Tribunas
30/07/2026
Las HAM o la historia de un fracaso colectivo
José Francisco Serrano Oceja
Algunas Hijas del Amor Misericordioso,
cantando un villancico en una felicitación de Navidad.
Gospa Arts (Captura).

De nuevo, a las puertas de las vacaciones de agosto, cuando casi todo el mundo prepara sus maletas -excepto el Papa que las vacía después de su descanso-, aparece lo que los periodistas llamamos una serpiente de verano. Segundo episodio y no sé si último de la serie HAM.
Para que quede claro, no recuerdo haber hablado nunca ni con una HAM, ni con un HAM, si es que se llaman así. Mi implicación en esa realidad es más que nula. Conozco a personas que sí tienen relación con ese entorno. Me han hablado en las últimas horas, referido a los chicos, de varios jóvenes que dejaron sus brillantes estudios para formar parte de esa realidad eclesial.
Tengo la percepción, una vez leída la nota del arzobispado en la que le pasa la pelota al Tribunal de la Rota matritense, que esta es la historia de un fracaso colectivo.
La Nota madrileña se sintetiza en la siguiente lógica: se las investigó, la Rota aconsejó que se suprimieran, nosotros fuimos buenos y les dimos una oportunidad, pero “transcurrido un año desde el inicio del comisariado, y constatada la inviabilidad de la continuidad de la asociación en las condiciones requeridas, la archidiócesis de Madrid ha procedido a ejecutar la recomendación formulada por el Tribunal de la Rota en España, decretando la supresión de la Asociación Pública de Fieles “Hijas del Amor Misericordioso””.
Como en su día ya escribí sobre el fondo del asunto, no voy a entrar ahora en las razones de por qué hace un año se las intervino con justa causa o causa justa. Me consta que eran razones fundadas. Algunos detalles de la forma de vida eran bastante rocambolescos según la información que pude recopilar.
Pero la perspectiva que nos ocupa, de una comprensión de la Iglesia como compañía de vida y de amor, eco del Vaticano II, es si a esta realidad, es decir, a estas jóvenes que en su día lo dejaron todo, abandonaron el mundo, su mundo, y dieron el sí, se les ha acompañado suficientemente, también por parte de la Iglesia y los que tienen la responsabilidad de esa tarea.

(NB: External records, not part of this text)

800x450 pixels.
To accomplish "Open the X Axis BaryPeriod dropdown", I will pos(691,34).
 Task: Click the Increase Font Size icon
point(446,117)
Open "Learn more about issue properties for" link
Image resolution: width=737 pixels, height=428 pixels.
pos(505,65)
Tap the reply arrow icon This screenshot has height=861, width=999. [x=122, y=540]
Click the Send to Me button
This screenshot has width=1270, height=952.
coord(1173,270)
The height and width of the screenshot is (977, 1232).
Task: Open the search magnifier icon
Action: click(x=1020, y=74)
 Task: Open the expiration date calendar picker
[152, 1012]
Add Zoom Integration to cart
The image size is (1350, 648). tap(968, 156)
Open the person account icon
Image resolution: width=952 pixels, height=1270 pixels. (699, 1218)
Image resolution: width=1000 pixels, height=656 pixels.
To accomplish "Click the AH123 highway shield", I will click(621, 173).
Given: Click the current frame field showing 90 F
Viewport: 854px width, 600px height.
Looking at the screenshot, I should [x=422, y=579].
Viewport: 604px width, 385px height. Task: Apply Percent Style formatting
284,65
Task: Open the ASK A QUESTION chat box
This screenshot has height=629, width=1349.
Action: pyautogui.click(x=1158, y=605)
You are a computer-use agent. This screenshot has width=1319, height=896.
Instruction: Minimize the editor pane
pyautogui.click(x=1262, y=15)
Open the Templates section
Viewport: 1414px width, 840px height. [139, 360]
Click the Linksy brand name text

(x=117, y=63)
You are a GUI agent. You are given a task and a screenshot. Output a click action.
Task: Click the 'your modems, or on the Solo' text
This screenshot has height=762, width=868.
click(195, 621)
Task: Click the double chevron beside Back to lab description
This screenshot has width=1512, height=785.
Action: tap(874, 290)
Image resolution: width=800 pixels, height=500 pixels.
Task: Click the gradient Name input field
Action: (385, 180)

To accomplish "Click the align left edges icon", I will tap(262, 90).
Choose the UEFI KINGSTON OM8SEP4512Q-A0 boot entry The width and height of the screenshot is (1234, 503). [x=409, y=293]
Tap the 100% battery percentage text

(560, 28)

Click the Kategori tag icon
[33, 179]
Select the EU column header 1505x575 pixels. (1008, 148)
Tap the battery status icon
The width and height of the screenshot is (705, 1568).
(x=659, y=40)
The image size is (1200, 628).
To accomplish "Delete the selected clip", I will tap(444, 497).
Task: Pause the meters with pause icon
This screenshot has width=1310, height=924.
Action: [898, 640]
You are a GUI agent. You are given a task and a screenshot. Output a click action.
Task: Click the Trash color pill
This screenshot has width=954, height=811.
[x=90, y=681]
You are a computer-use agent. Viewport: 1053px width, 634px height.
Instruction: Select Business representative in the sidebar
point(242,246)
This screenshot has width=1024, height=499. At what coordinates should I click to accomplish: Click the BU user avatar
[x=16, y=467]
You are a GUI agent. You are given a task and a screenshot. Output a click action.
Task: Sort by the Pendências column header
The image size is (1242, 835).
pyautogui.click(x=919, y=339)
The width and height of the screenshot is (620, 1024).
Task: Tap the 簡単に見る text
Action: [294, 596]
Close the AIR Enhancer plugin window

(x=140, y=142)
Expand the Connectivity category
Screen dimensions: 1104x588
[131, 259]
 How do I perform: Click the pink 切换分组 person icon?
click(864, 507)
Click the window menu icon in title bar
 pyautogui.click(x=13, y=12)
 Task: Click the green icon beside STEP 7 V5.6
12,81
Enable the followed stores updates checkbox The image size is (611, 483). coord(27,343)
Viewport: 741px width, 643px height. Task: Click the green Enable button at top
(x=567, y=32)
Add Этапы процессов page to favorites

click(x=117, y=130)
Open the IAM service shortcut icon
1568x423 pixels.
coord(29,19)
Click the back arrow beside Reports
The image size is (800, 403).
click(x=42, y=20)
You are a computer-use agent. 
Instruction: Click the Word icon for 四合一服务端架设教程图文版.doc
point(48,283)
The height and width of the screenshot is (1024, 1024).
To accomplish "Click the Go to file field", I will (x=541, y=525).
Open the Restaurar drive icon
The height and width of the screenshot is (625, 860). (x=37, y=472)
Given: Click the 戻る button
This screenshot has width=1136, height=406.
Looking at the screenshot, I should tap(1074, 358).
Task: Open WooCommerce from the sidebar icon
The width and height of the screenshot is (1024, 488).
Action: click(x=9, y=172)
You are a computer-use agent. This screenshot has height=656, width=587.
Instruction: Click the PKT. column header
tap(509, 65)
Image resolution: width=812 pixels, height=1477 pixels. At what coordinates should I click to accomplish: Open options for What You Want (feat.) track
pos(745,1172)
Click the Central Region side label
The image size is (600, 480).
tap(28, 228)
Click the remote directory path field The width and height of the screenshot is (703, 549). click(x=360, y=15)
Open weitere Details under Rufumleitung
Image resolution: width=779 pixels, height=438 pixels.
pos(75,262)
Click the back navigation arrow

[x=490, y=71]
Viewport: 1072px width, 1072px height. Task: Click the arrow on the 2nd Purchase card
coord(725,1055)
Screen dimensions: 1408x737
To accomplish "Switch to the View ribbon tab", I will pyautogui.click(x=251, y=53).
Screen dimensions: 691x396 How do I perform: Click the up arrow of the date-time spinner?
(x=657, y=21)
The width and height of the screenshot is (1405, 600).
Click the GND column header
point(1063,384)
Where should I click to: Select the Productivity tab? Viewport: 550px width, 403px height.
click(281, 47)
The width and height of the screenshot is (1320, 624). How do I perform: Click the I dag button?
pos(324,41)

Desde el minuto uno, por cierto.
Digamos que esa compañía, que estaba en el principio, se fue diluyendo y ha terminado como ha terminado, no parece que haya dado sus frutos. No sé si firmar decretos es fácil o difícil, lo que sí tengo claro es que escuchar al otro, acompañarle, con caridad y firmeza, con corrección fraterna, es siempre necesario y es un proceso que nunca termina.
Me gustaría saber, porque no he conseguido el dato, cuántas instituciones de esta naturaleza han sido disueltas en los últimos tiempos. Tengo incluso la idea de que esta forma de actuar pertenece ya a tiempos pasados. Entiendo que la justicia implica que a estas jóvenes se las mande para sus casas, otra cuestión es cómo se las manda. Espero que todas tengan un hogar en el que refugiarse y reconstruir su vida. Y no se me quita de la cabeza el caso de los Legionarios de Cristo, quizá porque es el más conocido de un final aparentemente feliz.
Da la impresión de que el proceso de las chicas y de los chicos es el de dos líneas no tan paralelas.
No es ya oportuno preguntarse si se hizo esto porque estamos hablado de una realidad de las llamadas conservadoras o no; si podía haberse hecho la investigación de otra manera; si la visita canónica se hizo en el último año de forma adecuada o no y por las personas adecuadas; si hubo un choque permanente de culturas en la forma de entender la vida consagrada, o no para que el final fuera otro o éste; y si la decisión tomada ahora era la única decisión viable; incluso si todos los obispos que tienen personas de esta realidad hubieran hecho lo mismo...
Lo que tengo claro es que esta es la historia de un fracaso humano, de mucho dolor y sufrimiento para no pocas personas. Un dolor que debemos acompañar con la oración y con una voluntad purificadora. Un fracaso humano que ratifica aquello de que todo es para bien para aquellos que le aman.
Por cierto que el canon aludido concluye: “§ 3. La autoridad competente no suprima una asociación pública sin oír a su presidente y a los demás oficiales mayores”.